Passage provided
====

Current industry conditions are characterized by natural gas prices which have gradually increased following declines in 2011 and the first two quarters of 2012, but which remain too low to encourage natural gas drilling activity in the U.S. domestic market. In the first quarter of 2013, U.S. natural gas drilling activity was at its lowest level since the second quarter of 1999. Furthermore, U.S. natural gas production reached historical highs during the fourth quarter of 2012, in spite of declining natural gas drilling activity. We believe that further near-term negative impacts of high natural gas production will be minimal, because during the first quarter of 2013 natural gas drilling has declined to less than 25 percent of total U.S. domestic drilling activity. However, we also believe that this condition decreases the possibility that our customers' natural gas-directed drilling activities will increase significantly in the near term. The price of oil did not fluctuate significantly during 2012, but has remained high enough to encourage our customers to continue conducting oil-directed drilling activities. During the first quarter of 2013, the price of oil has increased compared to the fourth quarter of 2012. The consistently high price of oil over the past two years and the price increase during the first quarter of 2013 have positive implications for RPC's activity levels in 2013. RPC has operations in most of the areas in which drilling activity is directed towards oil, and we increased our presence in these areas during 2012. The average U.S. rig count increased by two percent during 2012. During the first quarter of 2013, the rig count was approximately 12 percent lower than the first quarter of 2012 and three percent lower than the fourth quarter of 2012. The rig count during the first quarter of 2013 is approximately 13 percent lower than the peak rig count attained during the prior U.S. drilling cycle improvement, which occurred during the third quarter of 2008. The U.S. domestic rig count may increase during 2013, but any increases are likely to be modest due to weak natural gas prices and high natural gas production from existing wells.

====

Text and element-pointing records:
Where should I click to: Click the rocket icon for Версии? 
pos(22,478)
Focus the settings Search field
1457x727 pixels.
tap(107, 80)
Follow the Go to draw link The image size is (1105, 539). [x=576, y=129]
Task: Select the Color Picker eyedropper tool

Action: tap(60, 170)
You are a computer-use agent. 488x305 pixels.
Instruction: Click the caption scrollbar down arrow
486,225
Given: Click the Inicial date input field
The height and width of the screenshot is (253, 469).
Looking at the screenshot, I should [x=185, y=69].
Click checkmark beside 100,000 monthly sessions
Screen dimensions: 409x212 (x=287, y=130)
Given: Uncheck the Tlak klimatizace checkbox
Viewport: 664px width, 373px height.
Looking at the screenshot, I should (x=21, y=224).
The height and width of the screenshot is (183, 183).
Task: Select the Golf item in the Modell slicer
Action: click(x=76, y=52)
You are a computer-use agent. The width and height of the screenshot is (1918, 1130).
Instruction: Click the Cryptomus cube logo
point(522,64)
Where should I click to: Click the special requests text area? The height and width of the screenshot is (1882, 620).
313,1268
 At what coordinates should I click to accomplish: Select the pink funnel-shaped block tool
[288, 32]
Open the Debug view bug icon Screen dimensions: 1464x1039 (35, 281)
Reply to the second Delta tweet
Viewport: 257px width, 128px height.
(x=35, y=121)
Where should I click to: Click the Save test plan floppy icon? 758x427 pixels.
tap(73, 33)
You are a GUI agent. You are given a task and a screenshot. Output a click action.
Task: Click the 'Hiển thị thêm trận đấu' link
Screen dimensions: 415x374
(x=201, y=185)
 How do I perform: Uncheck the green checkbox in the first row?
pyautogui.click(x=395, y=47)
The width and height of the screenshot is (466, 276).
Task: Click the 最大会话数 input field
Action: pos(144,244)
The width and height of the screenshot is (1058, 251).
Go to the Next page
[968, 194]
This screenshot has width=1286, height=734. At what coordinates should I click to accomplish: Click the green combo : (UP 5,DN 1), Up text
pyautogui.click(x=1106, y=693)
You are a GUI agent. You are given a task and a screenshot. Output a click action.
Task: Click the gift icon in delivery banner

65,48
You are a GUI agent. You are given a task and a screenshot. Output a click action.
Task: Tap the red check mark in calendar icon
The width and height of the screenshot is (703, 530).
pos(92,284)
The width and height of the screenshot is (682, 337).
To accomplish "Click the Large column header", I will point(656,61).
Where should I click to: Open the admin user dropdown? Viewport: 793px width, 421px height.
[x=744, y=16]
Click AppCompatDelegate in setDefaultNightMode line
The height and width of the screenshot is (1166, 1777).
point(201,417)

====

Tasks and exercises
1. Edit the entries in the stretch from the start of the entries through the line containing "(x=35, y=121)", replacing "Instruction" with "Command" and leaving all else unchanged. Return only those lines.
2. Resume the passage on U.S. drilling activity and oil and natural gas prices from the point at which it stops.
The passage and the entries are independent of each other.

Responses
1.
Where should I click to: Click the rocket icon for Версии? 
pos(22,478)
Focus the settings Search field
1457x727 pixels.
tap(107, 80)
Follow the Go to draw link The image size is (1105, 539). [x=576, y=129]
Task: Select the Color Picker eyedropper tool

Action: tap(60, 170)
You are a computer-use agent. 488x305 pixels.
Command: Click the caption scrollbar down arrow
486,225
Given: Click the Inicial date input field
The height and width of the screenshot is (253, 469).
Looking at the screenshot, I should [x=185, y=69].
Click checkmark beside 100,000 monthly sessions
Screen dimensions: 409x212 (x=287, y=130)
Given: Uncheck the Tlak klimatizace checkbox
Viewport: 664px width, 373px height.
Looking at the screenshot, I should (x=21, y=224).
The height and width of the screenshot is (183, 183).
Task: Select the Golf item in the Modell slicer
Action: click(x=76, y=52)
You are a computer-use agent. The width and height of the screenshot is (1918, 1130).
Command: Click the Cryptomus cube logo
point(522,64)
Where should I click to: Click the special requests text area? The height and width of the screenshot is (1882, 620).
313,1268
 At what coordinates should I click to accomplish: Select the pink funnel-shaped block tool
[288, 32]
Open the Debug view bug icon Screen dimensions: 1464x1039 (35, 281)
Reply to the second Delta tweet
Viewport: 257px width, 128px height.
(x=35, y=121)

2.
In addition to the overall rig count, the Company also monitors the number of horizontal and directional wells drilled in the U.S. domestic market, because this type of well is more service-intensive than a vertical oil or gas well, thus requiring more of the Company's services provided for a longer period of time. The number of horizontal and directional wells drilled in the United States increased by approximately five percent in 2012, and was 71 percent of total wells drilled during the year. During the first part of 2013, the percentage of horizontal and directional wells drilled as a percentage of total wells was approximately 75 percent. In addition, the percentage of wells drilled for oil increased during 2012, and we believe that this percentage will increase in 2013 due to the continued high price of oil and the low price and high production levels of natural gas. During 2012, a combination of relatively flat activity levels, a shift towards less service-intensive drilling and completion activities, and a larger U.S. domestic fleet of revenue-producing equipment negatively impacted demand and pricing for the Company's services. These negative impacts were most pronounced in the Company's pressure pumping service line, which is highly utilized in unconventional completion work, and is a service line which has seen a significant increase in the overall fleet of revenue-producing equipment during the last several years. During the past several years, a number of our customers entered into contractual relationships with us to provide services to support their drilling and completion programs. Such arrangements have been advantageous to our customers because of the repetitive nature of this type of activity and their need to have service providers dedicated exclusively to their drilling programs. These arrangements have also positively impacted the Company's financial results, because they increase the utilization of our revenue-producing equipment and allow us to conduct our operations more efficiently. A number of these arrangements expired during 2012 and were not renewed at the same or similar terms due to declining customer activity levels in service-intensive unconventional completion work. We do not expect to enter into additional contractual arrangements with such terms during 2013.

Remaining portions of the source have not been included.